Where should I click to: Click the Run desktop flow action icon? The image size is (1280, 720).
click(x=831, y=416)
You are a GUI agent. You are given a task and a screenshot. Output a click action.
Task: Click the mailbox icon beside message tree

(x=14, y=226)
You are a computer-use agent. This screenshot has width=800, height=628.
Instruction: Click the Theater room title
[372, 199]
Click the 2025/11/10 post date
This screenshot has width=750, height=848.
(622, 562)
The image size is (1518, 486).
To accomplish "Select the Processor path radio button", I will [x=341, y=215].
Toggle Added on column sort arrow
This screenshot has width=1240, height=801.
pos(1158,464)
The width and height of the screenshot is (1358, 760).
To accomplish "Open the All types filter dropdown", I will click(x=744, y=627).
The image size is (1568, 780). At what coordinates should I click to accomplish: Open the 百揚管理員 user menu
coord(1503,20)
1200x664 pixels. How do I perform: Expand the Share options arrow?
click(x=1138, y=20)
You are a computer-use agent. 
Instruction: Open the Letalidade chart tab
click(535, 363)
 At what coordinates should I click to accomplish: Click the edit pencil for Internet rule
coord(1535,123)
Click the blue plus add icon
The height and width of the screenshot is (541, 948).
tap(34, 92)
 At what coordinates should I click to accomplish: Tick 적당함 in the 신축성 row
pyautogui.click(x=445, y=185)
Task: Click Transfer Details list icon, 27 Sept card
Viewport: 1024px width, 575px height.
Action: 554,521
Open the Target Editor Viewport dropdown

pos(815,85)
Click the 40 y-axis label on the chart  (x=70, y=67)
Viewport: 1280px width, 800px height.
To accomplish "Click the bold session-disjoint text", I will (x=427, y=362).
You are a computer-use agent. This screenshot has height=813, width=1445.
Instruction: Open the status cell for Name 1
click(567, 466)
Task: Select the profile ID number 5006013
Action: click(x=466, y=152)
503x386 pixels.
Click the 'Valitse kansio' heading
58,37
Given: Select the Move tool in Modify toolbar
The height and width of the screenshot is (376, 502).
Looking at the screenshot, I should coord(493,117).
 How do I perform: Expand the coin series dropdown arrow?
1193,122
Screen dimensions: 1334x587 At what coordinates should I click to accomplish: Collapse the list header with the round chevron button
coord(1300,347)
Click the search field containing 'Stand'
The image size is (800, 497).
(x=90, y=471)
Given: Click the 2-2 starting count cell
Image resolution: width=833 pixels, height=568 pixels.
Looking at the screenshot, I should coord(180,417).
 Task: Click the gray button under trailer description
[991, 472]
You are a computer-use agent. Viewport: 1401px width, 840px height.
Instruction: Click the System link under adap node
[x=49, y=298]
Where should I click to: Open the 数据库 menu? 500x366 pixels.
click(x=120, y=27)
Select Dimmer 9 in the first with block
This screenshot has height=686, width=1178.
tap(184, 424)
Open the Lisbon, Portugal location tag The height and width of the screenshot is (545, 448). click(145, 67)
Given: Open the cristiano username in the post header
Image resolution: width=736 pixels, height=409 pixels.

**EXERCISE**
Everything from the line containing "How do I perform: Expand the coin" to the end of the data above should be quoted exactly, please, both ends included, and nothing outside that span.

**RESPONSE**
 How do I perform: Expand the coin series dropdown arrow?
1193,122
Screen dimensions: 1334x587 At what coordinates should I click to accomplish: Collapse the list header with the round chevron button
coord(1300,347)
Click the search field containing 'Stand'
The image size is (800, 497).
(x=90, y=471)
Given: Click the 2-2 starting count cell
Image resolution: width=833 pixels, height=568 pixels.
Looking at the screenshot, I should coord(180,417).
 Task: Click the gray button under trailer description
[991, 472]
You are a computer-use agent. Viewport: 1401px width, 840px height.
Instruction: Click the System link under adap node
[x=49, y=298]
Where should I click to: Open the 数据库 menu? 500x366 pixels.
click(x=120, y=27)
Select Dimmer 9 in the first with block
This screenshot has height=686, width=1178.
tap(184, 424)
Open the Lisbon, Portugal location tag The height and width of the screenshot is (545, 448). click(145, 67)
Given: Open the cristiano username in the post header
Image resolution: width=736 pixels, height=409 pixels.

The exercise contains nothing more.